ОТРЫВОК СО СТРАНИЦЫ:
<<<<

Вот внезапный возврат к реальности: «Заметки о наркомании. Каждые два часа колю юкодол. У меня есть место, где я могу вставить иглу прямо в вену, она все время открыта, как красный гноящийся рот, распухший и бесстыжий, после каждого укола образуется неторопливая капля крови, смешанной с гноем…
Юкодол – это химическая разновидность кодеина, дигидрооксикодеин».
[151]
Стремительное вторжение авторской откровенности: «Раздел, изображающий Город и Кафе Встреч, написан в состоянии интоксикации ягом… яг, айуахуаска, пилде, натима – это индейские названия Баннистерия каапи, быстрорастущей лозы, произрастающей в бассейне Амазонки. Описание яга см. в Приложении»
[152]. В приложении действительно находим описание яга, данное сухим и точным языком, как протокол в суде, как верный рецепт.
Волна сходит, через секунду накрывая по новой. После внеочередного возврата к реальности следует затемнение, как в тревожном кино: «Читаю газету… Что-то о тройном убийстве на рю де ла Мерд, Париж: «Сведение счетов…» Меня куда-то уносит… «Полиция установила виновного… Пепе эль Кулито… Миниатюрная Жопа, ласковый тщедушный человечек». Неужели это и впрямь там написано?.. Я пытаюсь сосредоточиться на словах… Они распадаются в бессмысленную мозаику…»
[153] Приливами и отливами, как при наркотическом опьянении, держится весь текст, тот, за мозаикой которого читатель стремится угнаться с тем же отчаянием, что и автор.
Первый симптом антиромана: попытка к бегству.
*
«Голый завтрак» – искусство капитуляции, стратегия спасения, руководство к действию в безвыходном положении. Вся ирония, которую вполне можно назвать контрромантической (как и весь этот роман – антироманом), обнаруживается в том, что даже в безвыходном положении всегда остается отчаянная возможность – стать писателем, осуществить радикальное бегство посредством письма. Тогда почему нужно называть это бегство контр-романтическим?
Потому что романтик одержим поиском подлинной реальности – он бежит лишь неподлинных, искаженных форм ее отражения в последней мечте о достижимости высшей истины, финальной полноты бытия. В таком случае контрромантик Берроуз, напротив, сыт по горло грязной подлинной реальностью, которая являет собой откровенно грубую физиологию, пронизанную господством, властью и подавлением. Он ищет не подлинного, но как раз-таки иллюзорного – его цель теплится в таинственной силе художественного воображения, которое может принести искомую свободу. Конечно, романтик, особенно если он делает это на немецком языке, описывает свой исполненный величия и таинства путь почти что в тех же терминах. Но это не должно сбить нас с толку: мечта и реальность у Берроуза и романтиков зеркальны и обратимы, тут и там они приобретают противоположные значения. Воображение Берроуза не стремится обрести утерянную, как золотой век, полноту бытия. Напротив, оно существует для того, чтобы разить и раскалывать бытие на мириады частиц, ибо так называемая полнота действительности – это полнота подавления, пронизывающая изможденное в муках жизни тело.

>>>>

ИЗВЛЕЧЁННЫЕ ДАННЫЕ:
<<<<

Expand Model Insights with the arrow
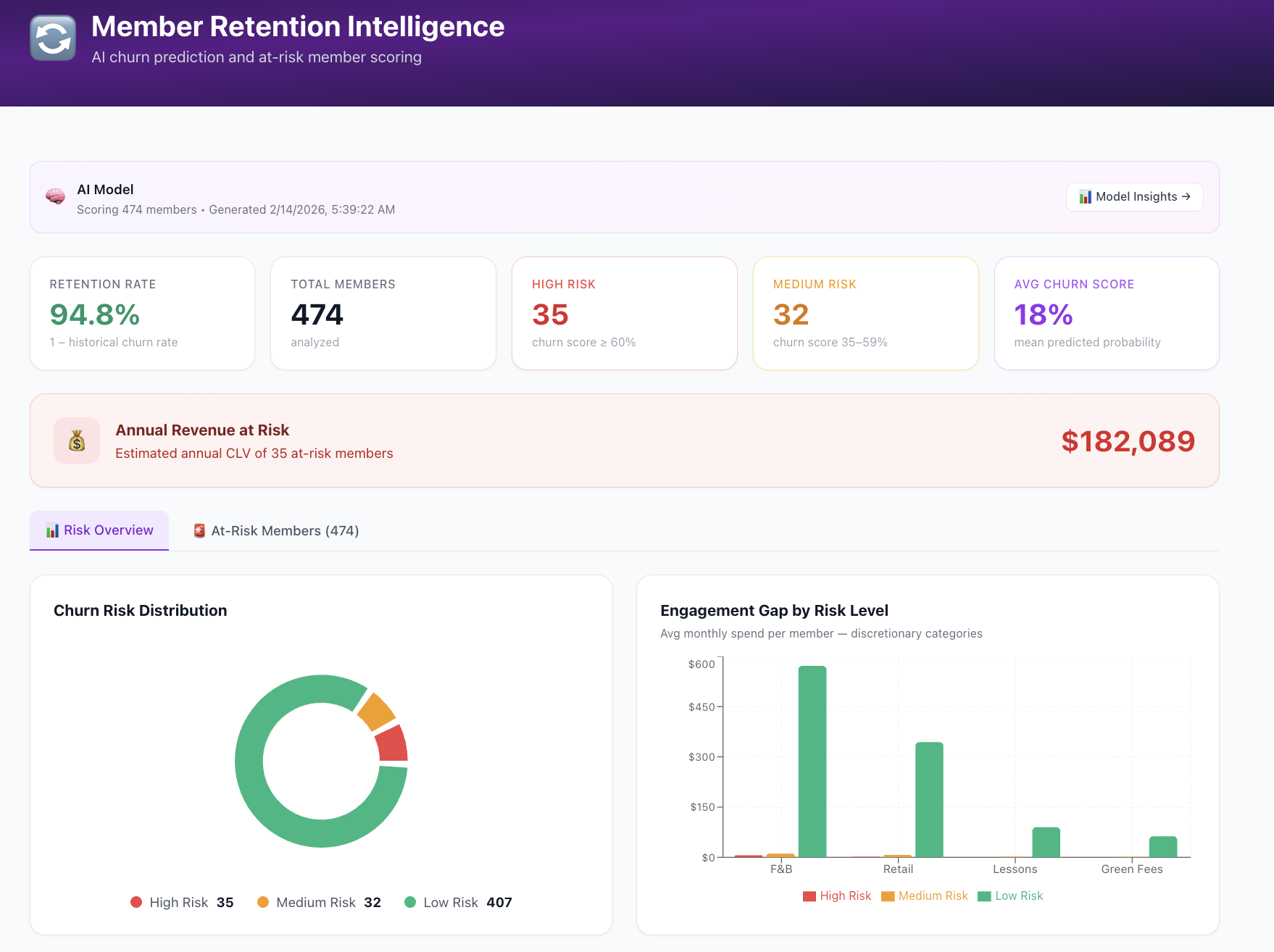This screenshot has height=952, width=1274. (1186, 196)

>>>>
<<<<

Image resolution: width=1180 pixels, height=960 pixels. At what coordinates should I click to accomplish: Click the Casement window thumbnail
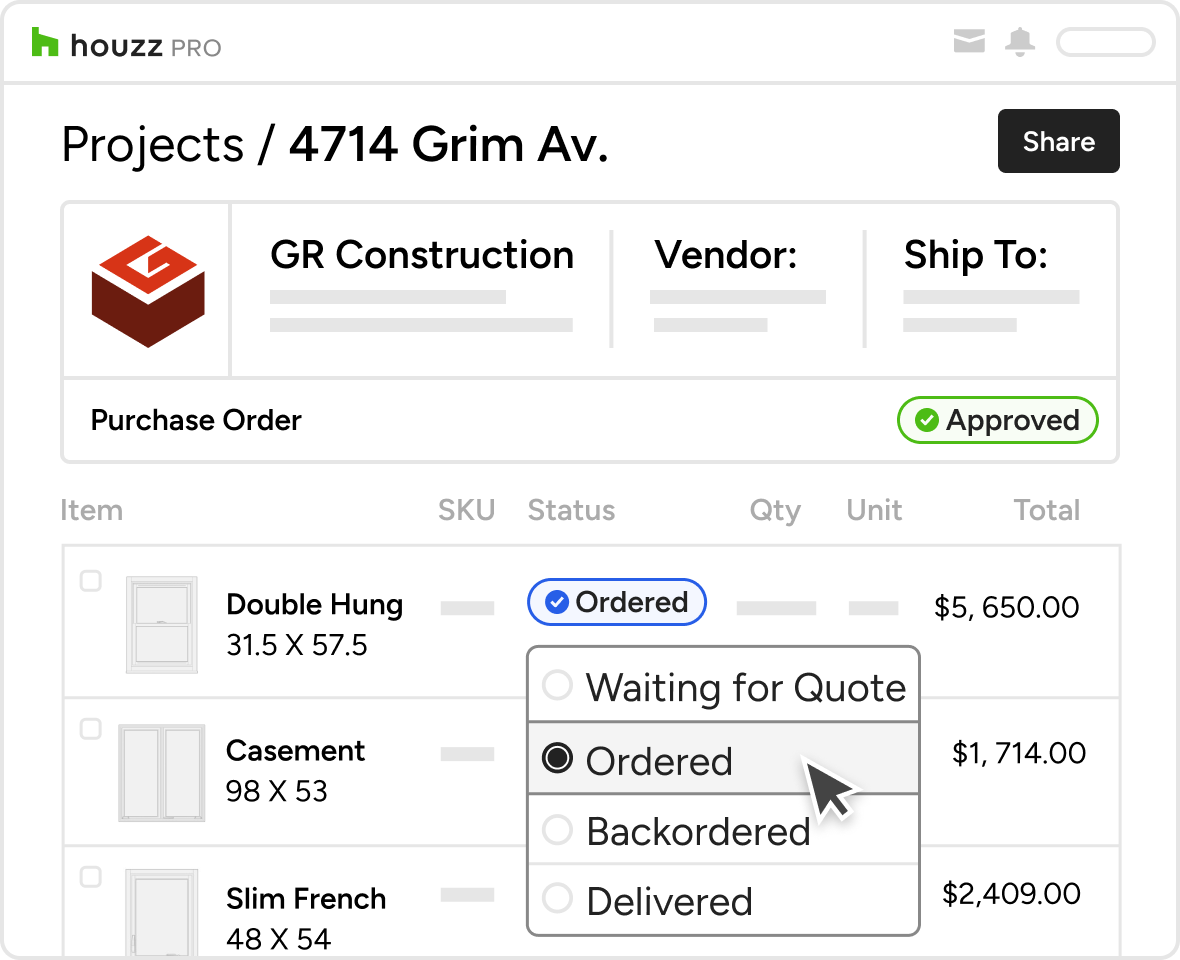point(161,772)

>>>>

Пожалуйста, обновите часть отрывка, начиная с «[152]. В приложении» и заканчивая «попытка к бегству.»: перепишите её, поставив «помутнение» на место «затемнение». Опирайтесь только на отрывок.

ОТВЕТ К ЗАДАНИЮ:
[152]. В приложении действительно находим описание яга, данное сухим и точным языком, как протокол в суде, как верный рецепт.
Волна сходит, через секунду накрывая по новой. После внеочередного возврата к реальности следует помутнение, как в тревожном кино: «Читаю газету… Что-то о тройном убийстве на рю де ла Мерд, Париж: «Сведение счетов…» Меня куда-то уносит… «Полиция установила виновного… Пепе эль Кулито… Миниатюрная Жопа, ласковый тщедушный человечек». Неужели это и впрямь там написано?.. Я пытаюсь сосредоточиться на словах… Они распадаются в бессмысленную мозаику…»
[153] Приливами и отливами, как при наркотическом опьянении, держится весь текст, тот, за мозаикой которого читатель стремится угнаться с тем же отчаянием, что и автор.
Первый симптом антиромана: попытка к бегству.